TASK TO CARRY OUT —
Exact wording is needed for every line from the one holding "Where should I" to the end of the records below; write those lines out and omit the pictures.

LISTED ENTRIES START

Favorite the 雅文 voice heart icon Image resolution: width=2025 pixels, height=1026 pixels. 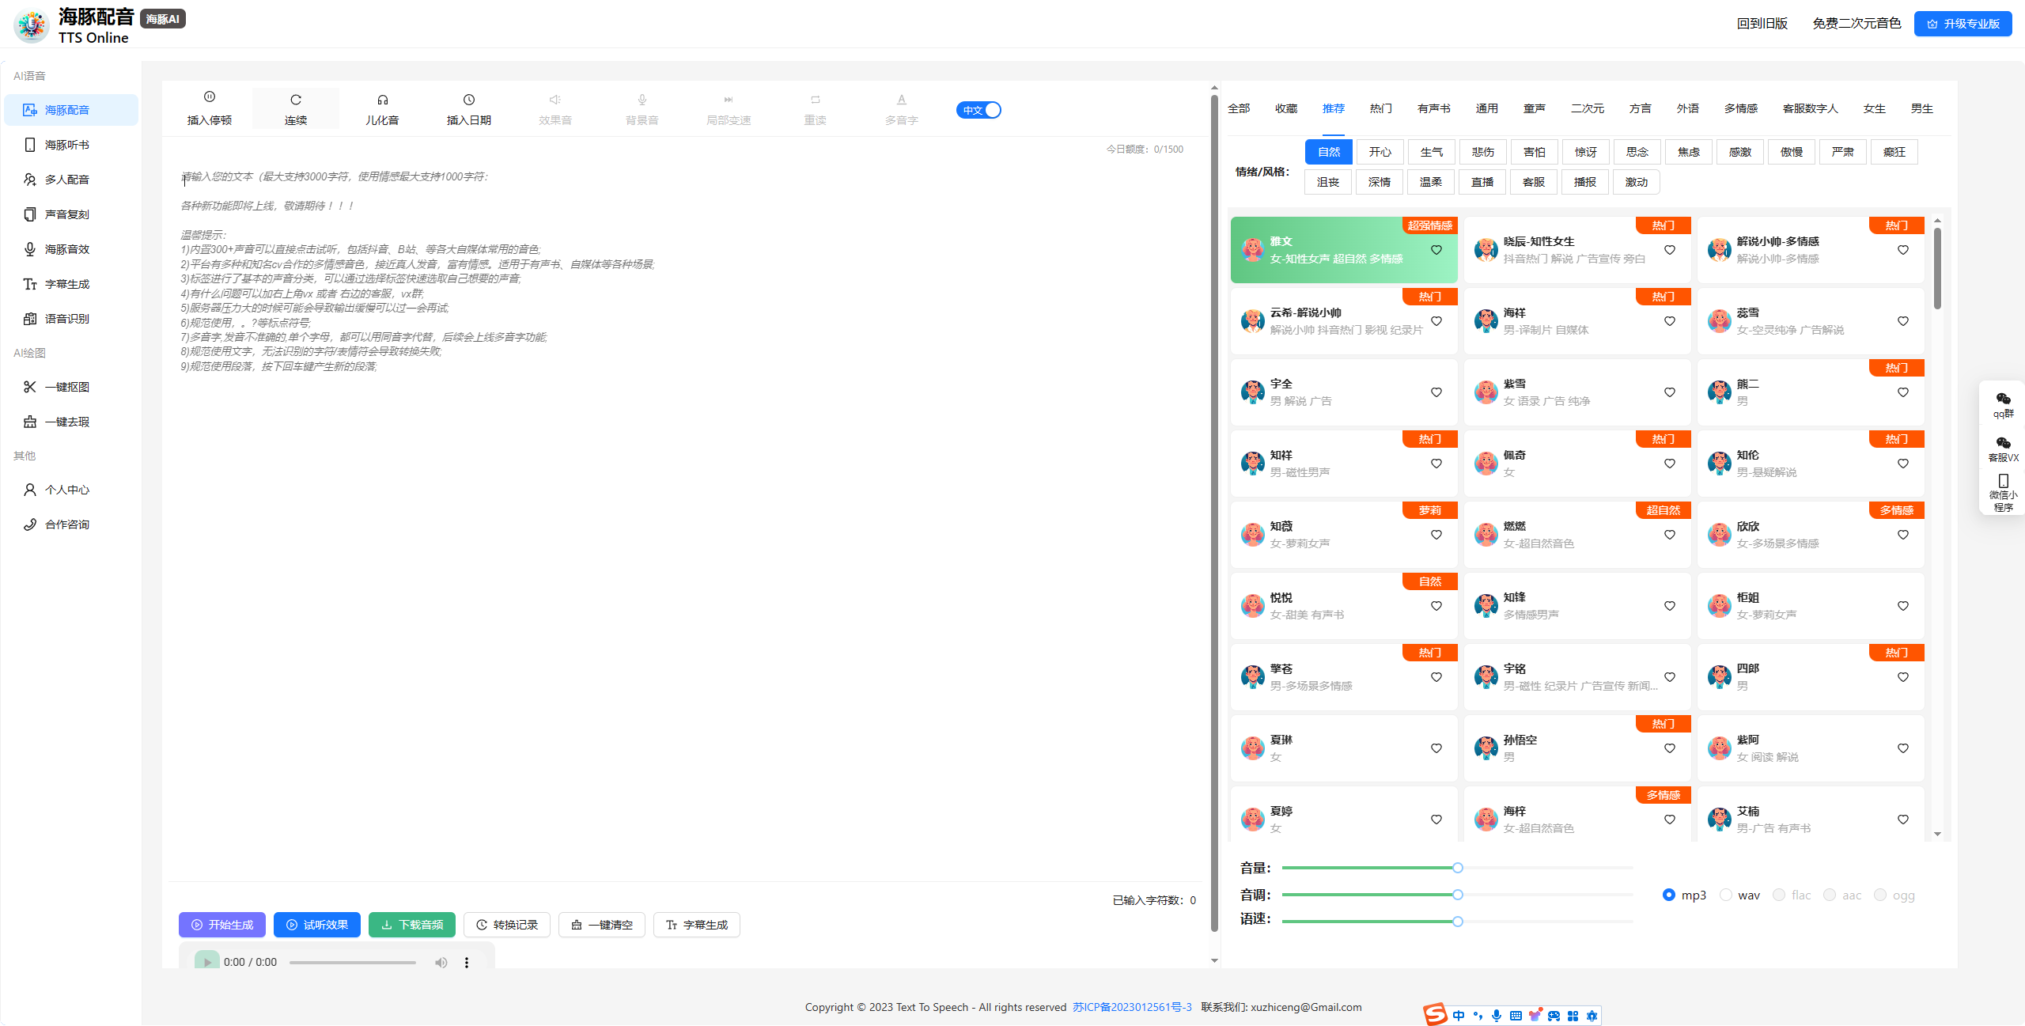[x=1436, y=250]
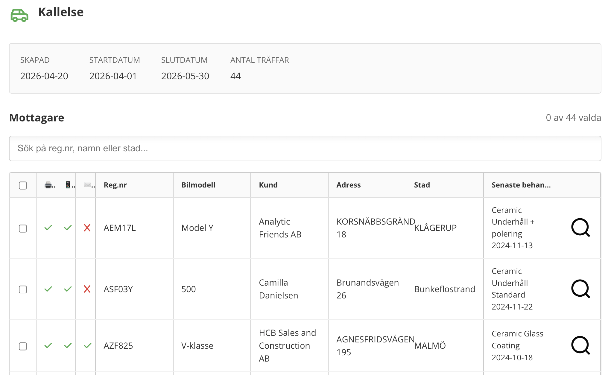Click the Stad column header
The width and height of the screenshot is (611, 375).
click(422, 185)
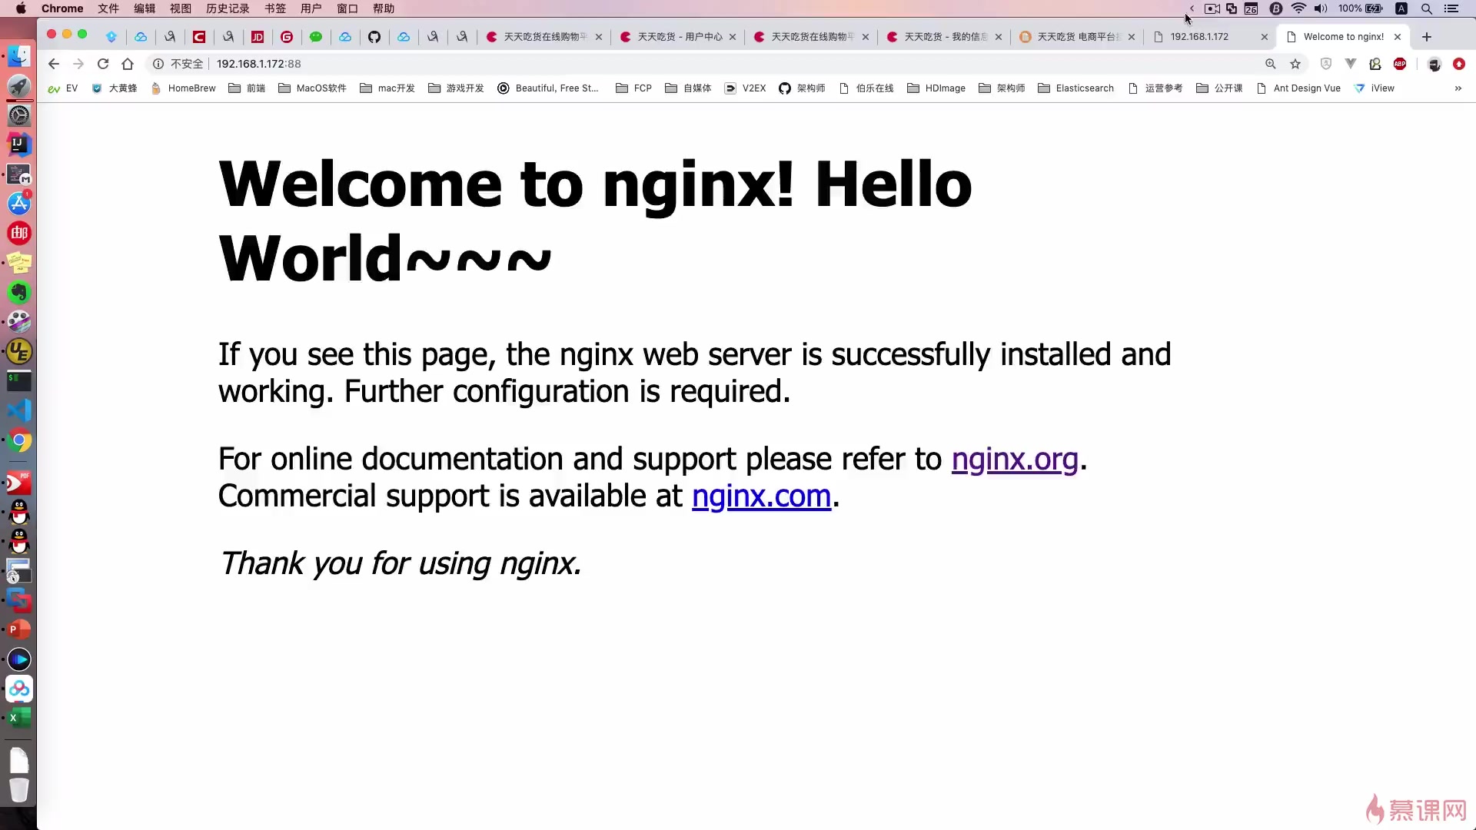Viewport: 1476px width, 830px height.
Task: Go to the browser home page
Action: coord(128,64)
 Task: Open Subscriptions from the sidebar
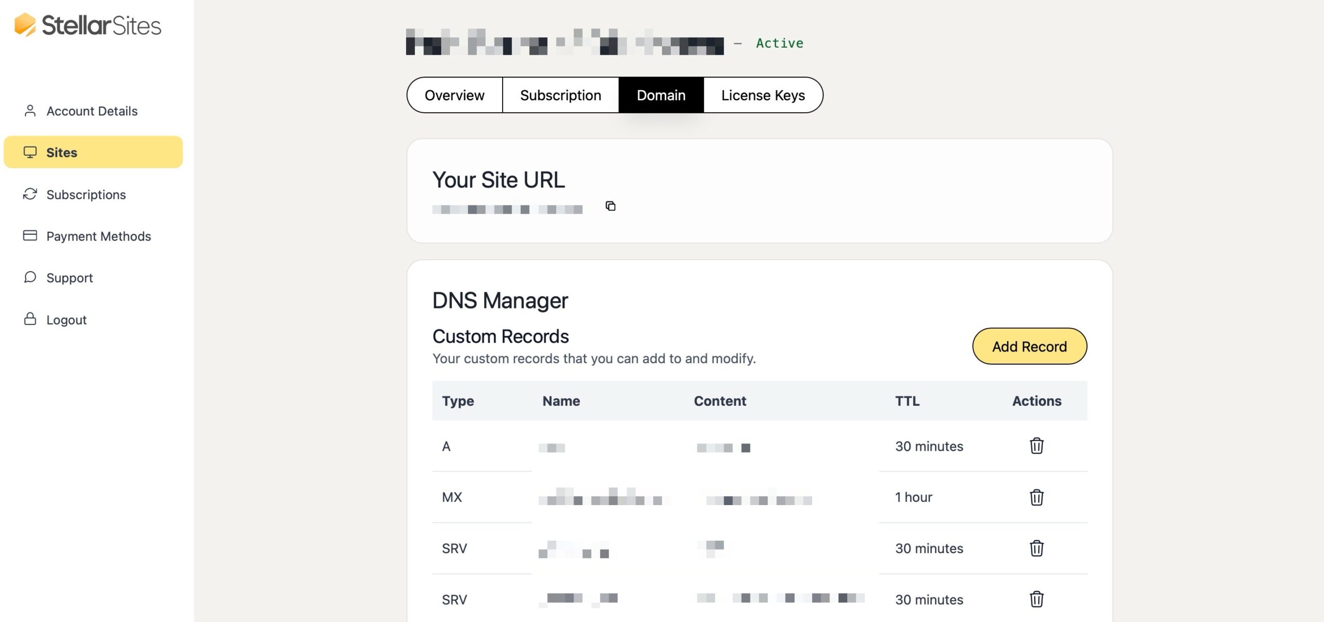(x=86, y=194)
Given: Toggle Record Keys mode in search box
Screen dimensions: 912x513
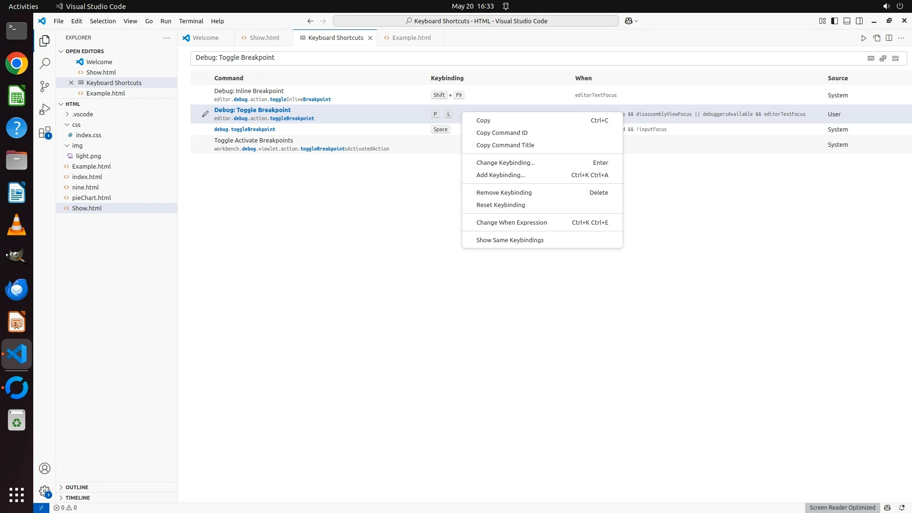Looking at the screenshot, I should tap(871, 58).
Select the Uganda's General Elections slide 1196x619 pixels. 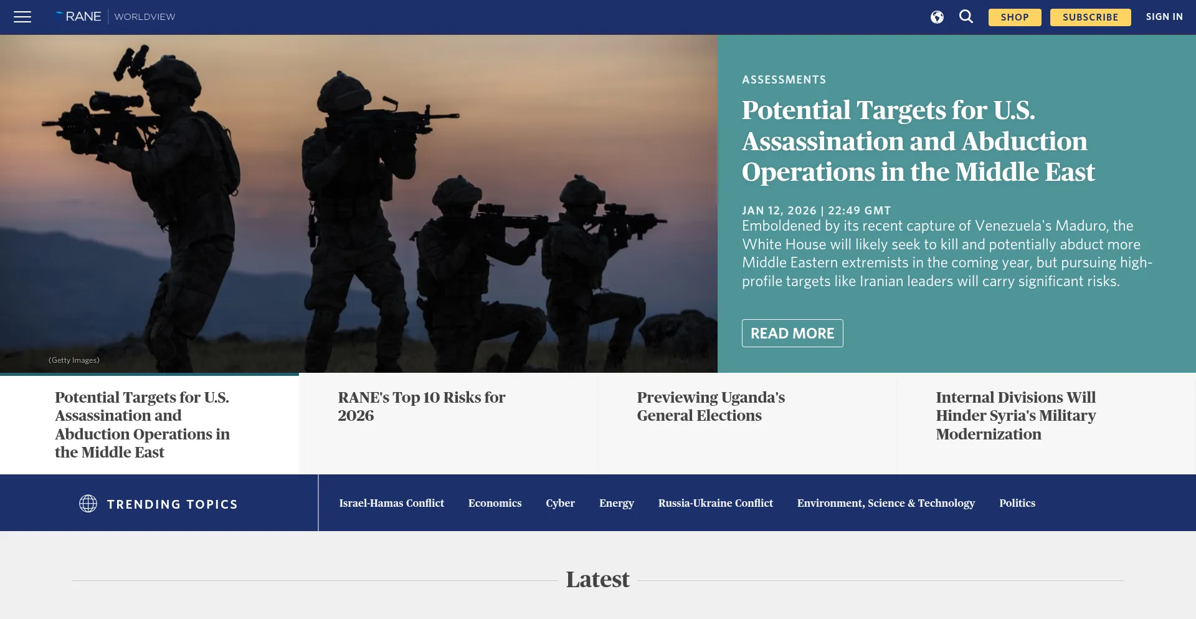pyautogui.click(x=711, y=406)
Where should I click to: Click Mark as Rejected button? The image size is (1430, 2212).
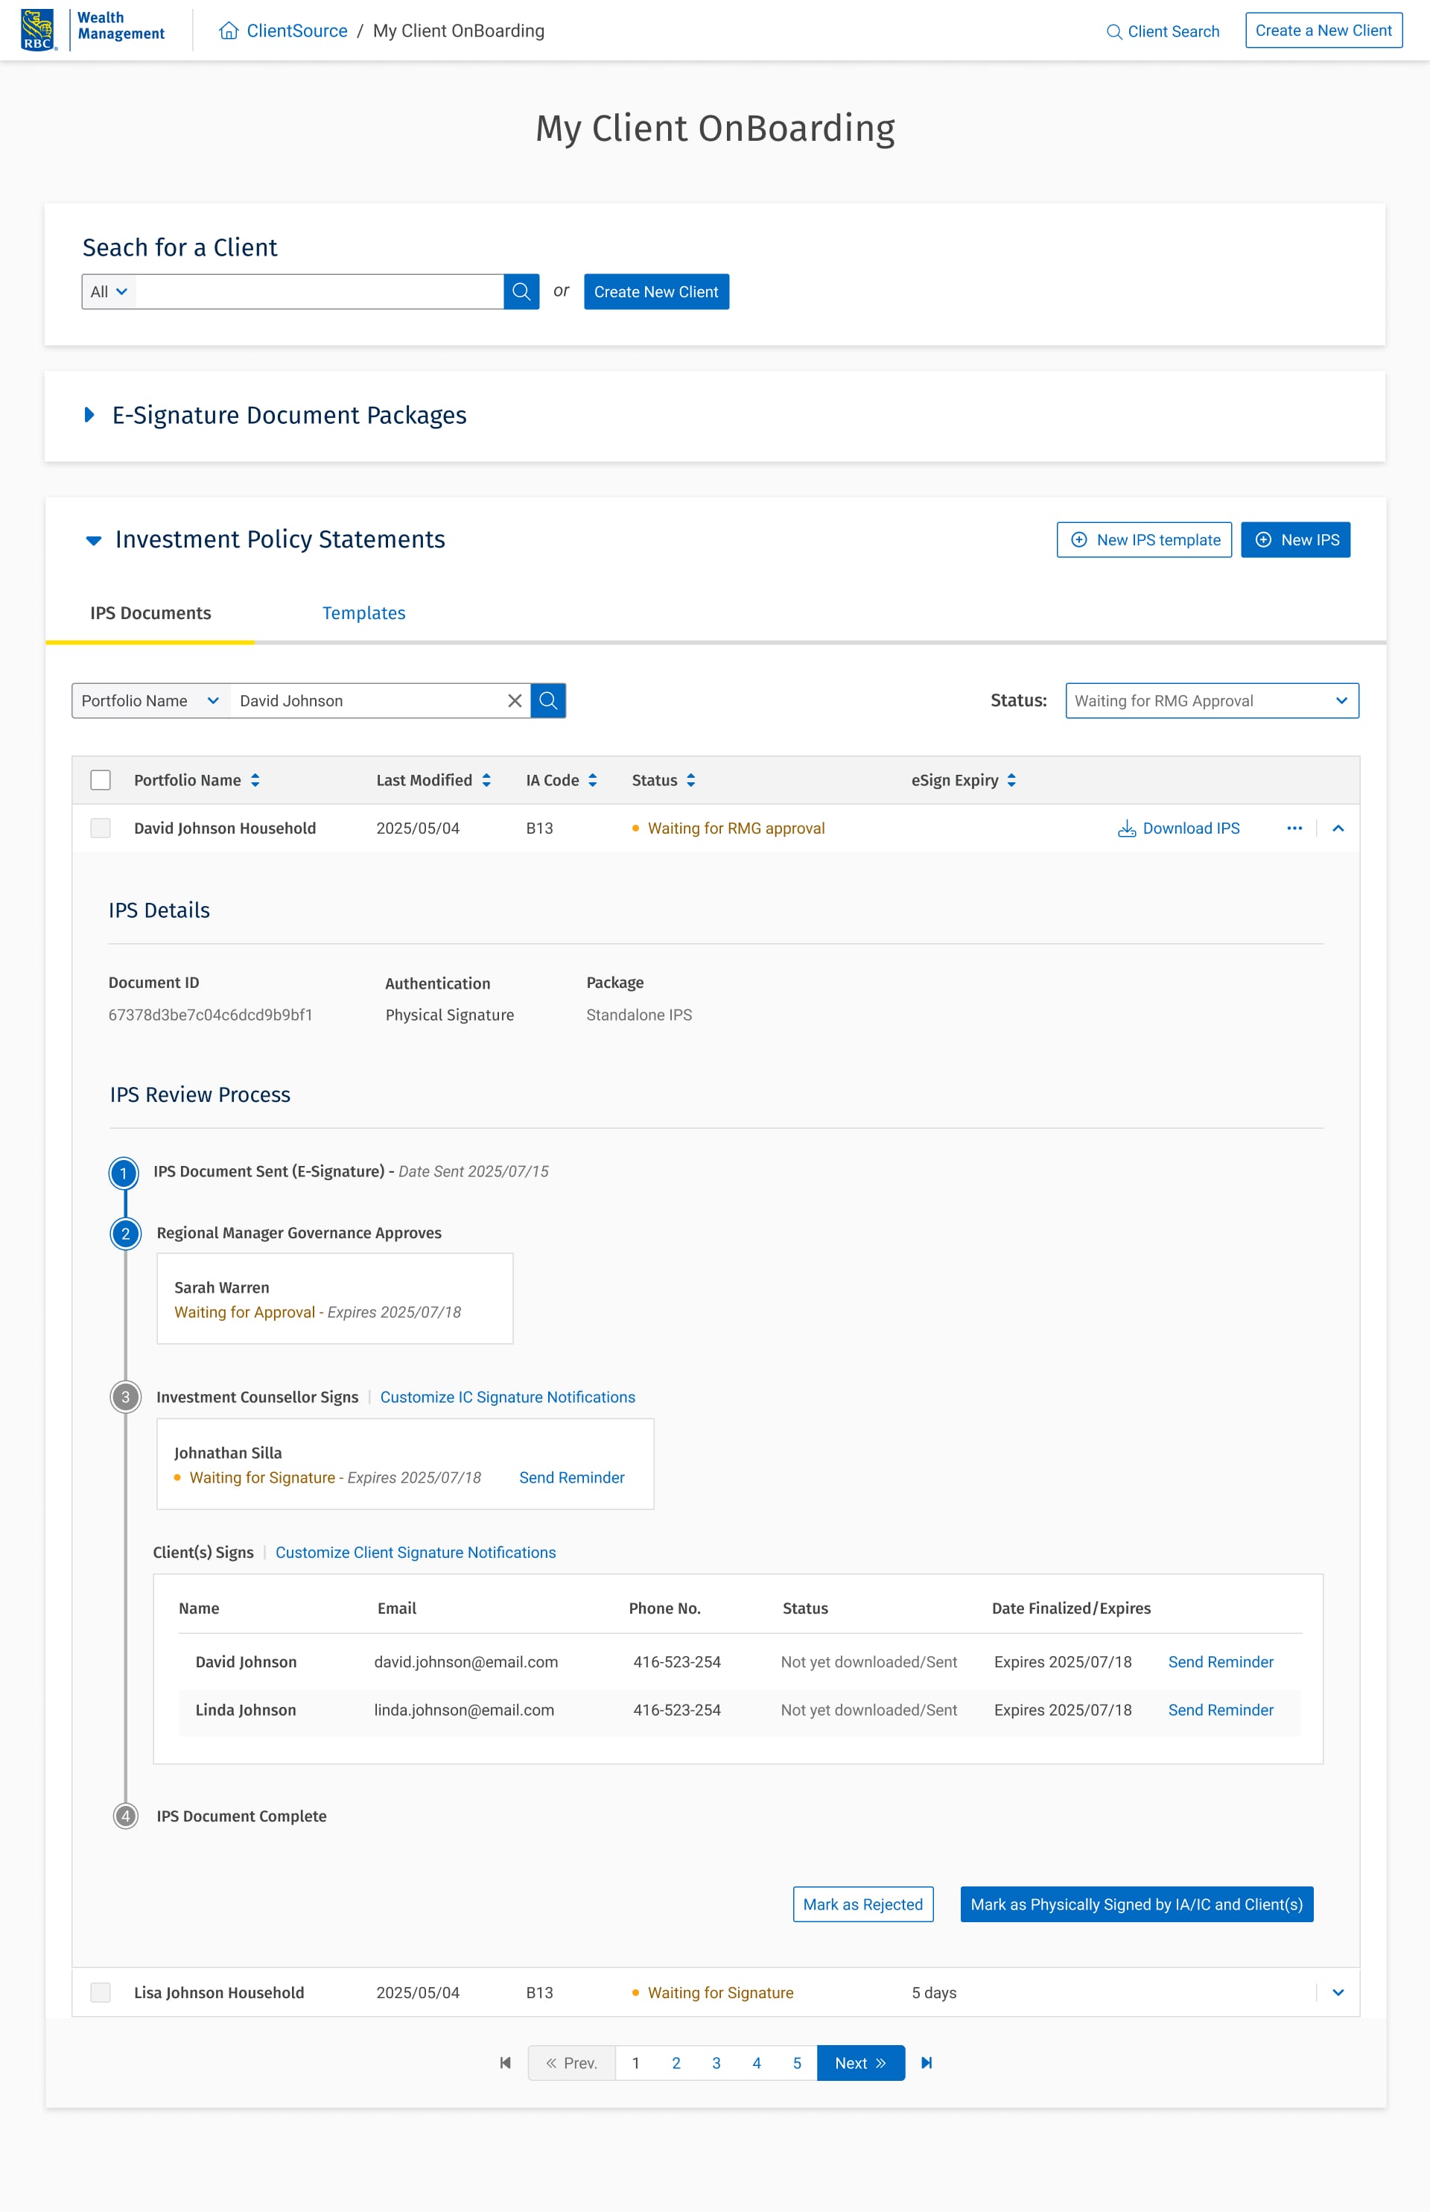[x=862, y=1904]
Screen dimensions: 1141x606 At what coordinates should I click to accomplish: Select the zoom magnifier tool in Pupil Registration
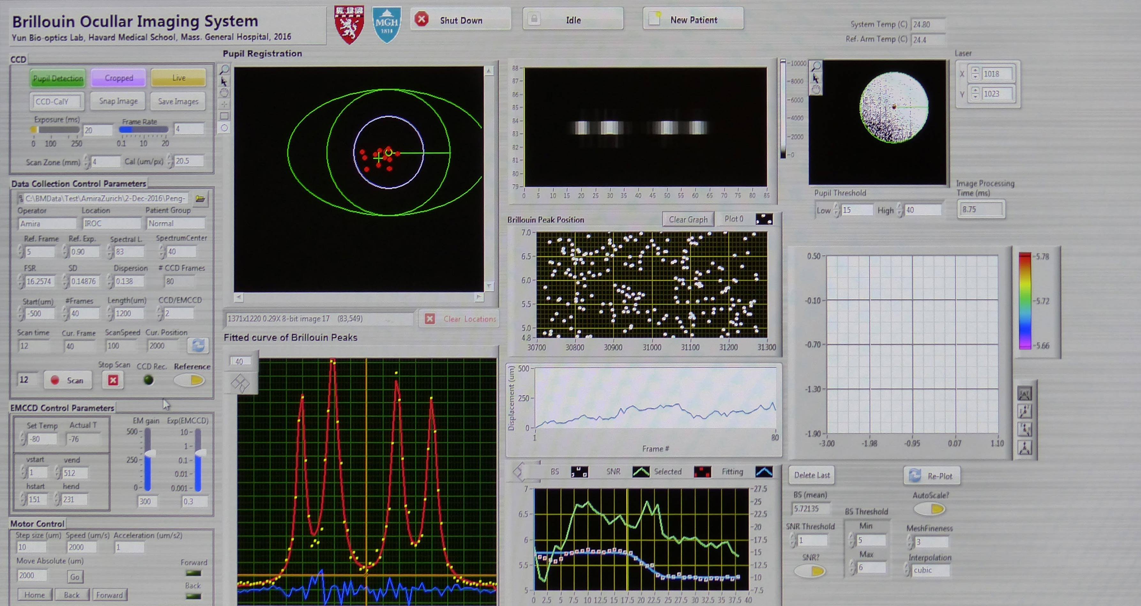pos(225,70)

LISTED ENTRIES END

SOLUTION TO THE EXERCISE —
Where should I click to: Click Mark as Rejected button? The image size is (1430, 2212).
[x=862, y=1904]
Screen dimensions: 1141x606 At what coordinates should I click to accomplish: Select the zoom magnifier tool in Pupil Registration
pos(225,70)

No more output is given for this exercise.